# EXTRACT TO READ:

start

A Starfish, a President, and a Deep-Sea Frenzy in Argentina

New York Times3 days ago
Couples in Buenos Aires canceled weekend plans to tune in. Friends crammed together on couches, and family chats buzzed with updates. But the spectacle — the talk all over Argentina, with over a million viewers — was not a Lionel Messi soccer match or a presidential debate.
It was a live video of crustaceans, sponges and sea cucumbers crawling, creeping and just lolling around the Mar del Plata canyon, off the Argentine coast.
The livestream over the past week has transformed a marine exploration project into an internet sensation and shellfish into unexpected standard-bearers for those who oppose President Javier Milei's threats to cut and privatize state-funded science.

end

[Target pointing data]
start

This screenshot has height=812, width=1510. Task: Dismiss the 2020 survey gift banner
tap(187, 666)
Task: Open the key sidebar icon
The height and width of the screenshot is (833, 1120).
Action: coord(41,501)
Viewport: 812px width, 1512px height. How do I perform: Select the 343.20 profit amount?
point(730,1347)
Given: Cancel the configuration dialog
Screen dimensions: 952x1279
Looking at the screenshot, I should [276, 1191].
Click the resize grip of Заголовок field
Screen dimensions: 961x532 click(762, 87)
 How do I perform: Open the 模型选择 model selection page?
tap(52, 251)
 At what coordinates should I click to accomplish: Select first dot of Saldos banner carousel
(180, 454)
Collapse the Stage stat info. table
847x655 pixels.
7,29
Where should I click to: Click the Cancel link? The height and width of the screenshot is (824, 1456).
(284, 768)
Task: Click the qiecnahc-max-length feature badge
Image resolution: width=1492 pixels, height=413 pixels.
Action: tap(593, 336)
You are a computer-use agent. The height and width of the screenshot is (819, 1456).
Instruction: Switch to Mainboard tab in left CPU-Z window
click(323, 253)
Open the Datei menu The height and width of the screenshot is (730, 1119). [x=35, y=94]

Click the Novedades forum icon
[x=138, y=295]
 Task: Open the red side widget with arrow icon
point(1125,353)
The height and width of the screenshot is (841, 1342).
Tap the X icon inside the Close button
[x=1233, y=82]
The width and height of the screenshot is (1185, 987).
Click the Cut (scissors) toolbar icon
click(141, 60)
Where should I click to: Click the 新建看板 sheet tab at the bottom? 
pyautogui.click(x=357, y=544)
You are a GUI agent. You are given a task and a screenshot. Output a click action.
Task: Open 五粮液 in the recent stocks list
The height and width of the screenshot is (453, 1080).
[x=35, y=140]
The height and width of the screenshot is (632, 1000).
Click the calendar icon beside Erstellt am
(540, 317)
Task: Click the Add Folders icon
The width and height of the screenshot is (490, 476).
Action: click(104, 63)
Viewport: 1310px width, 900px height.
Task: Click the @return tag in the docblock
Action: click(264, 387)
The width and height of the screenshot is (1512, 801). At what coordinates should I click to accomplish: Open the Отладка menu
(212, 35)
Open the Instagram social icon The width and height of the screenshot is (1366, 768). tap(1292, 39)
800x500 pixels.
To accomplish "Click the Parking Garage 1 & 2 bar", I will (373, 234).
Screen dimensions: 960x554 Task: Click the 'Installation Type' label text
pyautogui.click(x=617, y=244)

end

# TO BE DONE:
From the article about the Argentine deep-sea livestream, write out the stretch from "A Starfish, a" through "privatize state-funded science.", substituting "sea urchins" for "sea cucumbers". The entries aren't needed for this.

# CORRECT RESULT:
A Starfish, a President, and a Deep-Sea Frenzy in Argentina

New York Times3 days ago
Couples in Buenos Aires canceled weekend plans to tune in. Friends crammed together on couches, and family chats buzzed with updates. But the spectacle — the talk all over Argentina, with over a million viewers — was not a Lionel Messi soccer match or a presidential debate.
It was a live video of crustaceans, sponges and sea urchins crawling, creeping and just lolling around the Mar del Plata canyon, off the Argentine coast.
The livestream over the past week has transformed a marine exploration project into an internet sensation and shellfish into unexpected standard-bearers for those who oppose President Javier Milei's threats to cut and privatize state-funded science.